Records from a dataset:
========

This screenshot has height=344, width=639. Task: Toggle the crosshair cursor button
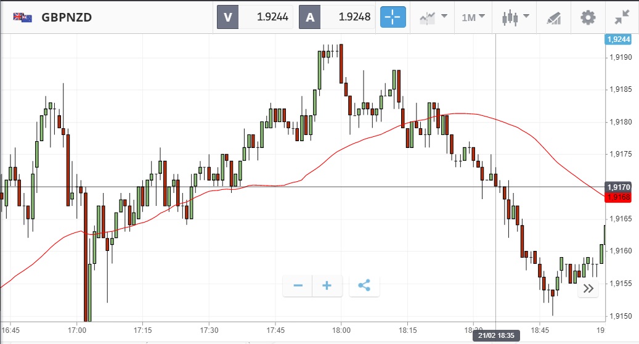[x=393, y=17]
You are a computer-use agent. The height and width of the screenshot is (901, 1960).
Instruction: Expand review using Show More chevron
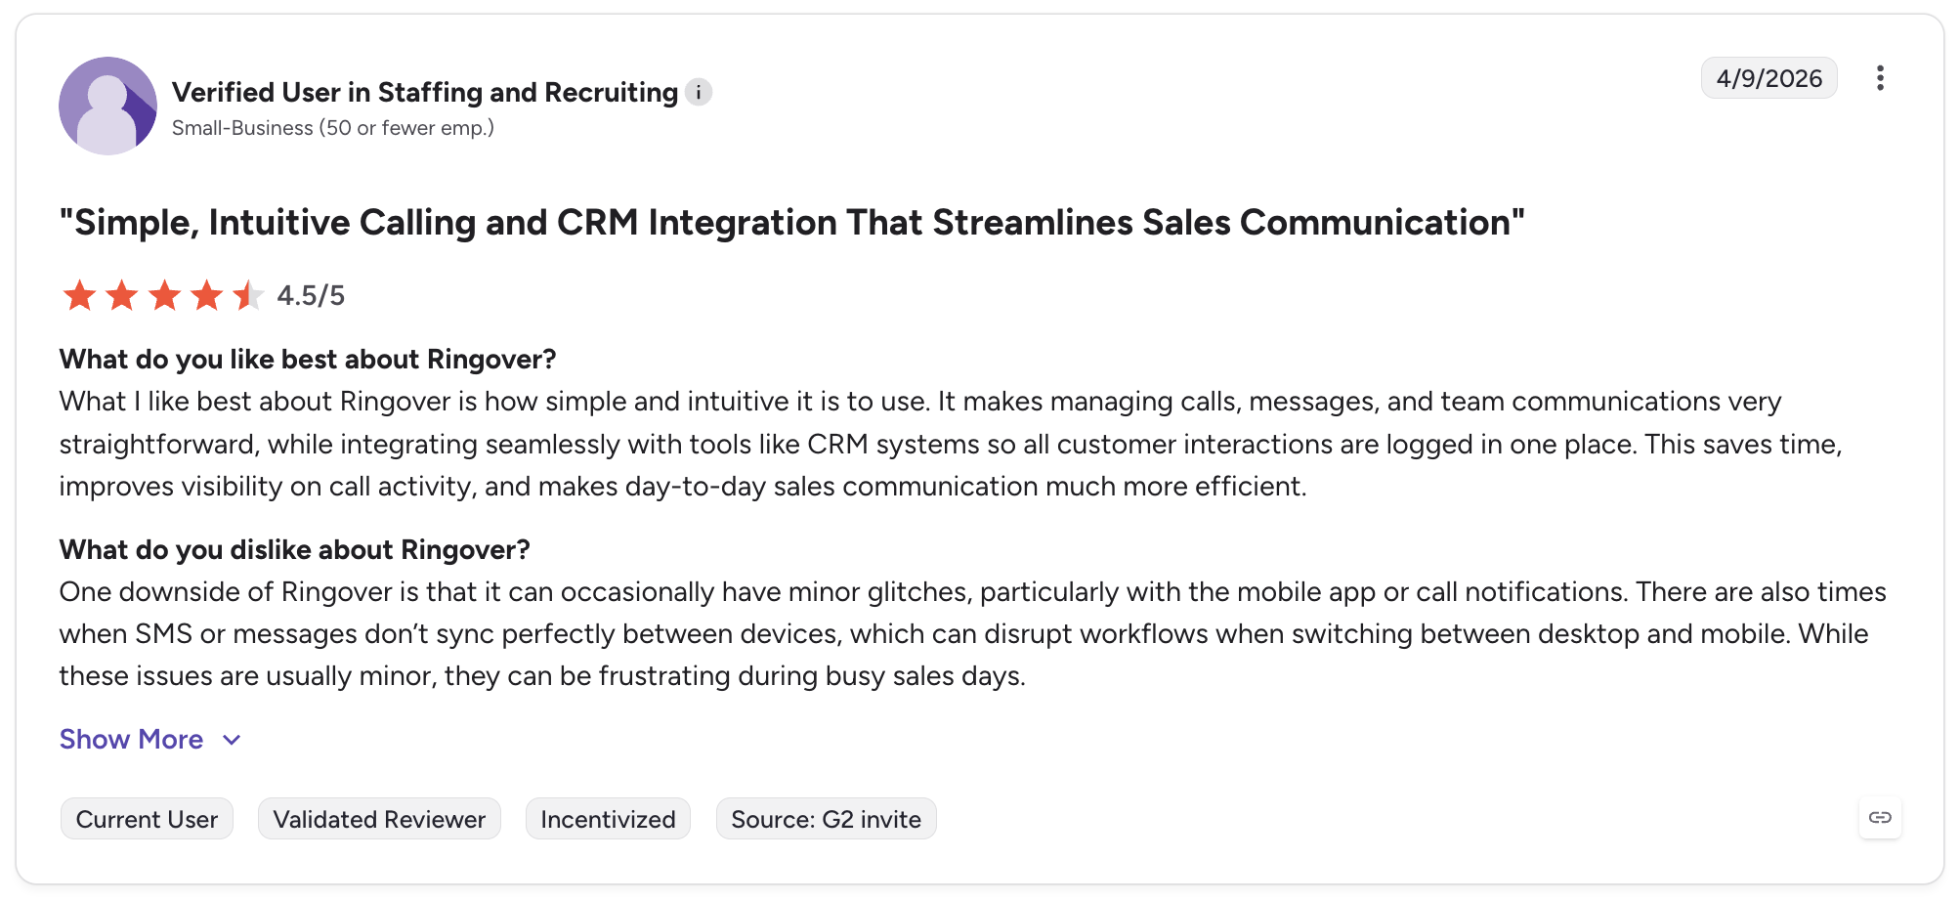(x=232, y=740)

========

TASK TO COMPLETE:
Update the material by changing every "screenshot" to "screen capture" and keeping everything else the same. Leave the pictures out of your answer.

FINISHED EXERCISE:
This screen capture has height=344, width=639. Task: Toggle the crosshair cursor button
[x=393, y=17]
You are a computer-use agent. The height and width of the screen capture is (901, 1960).
Instruction: Expand review using Show More chevron
(x=232, y=740)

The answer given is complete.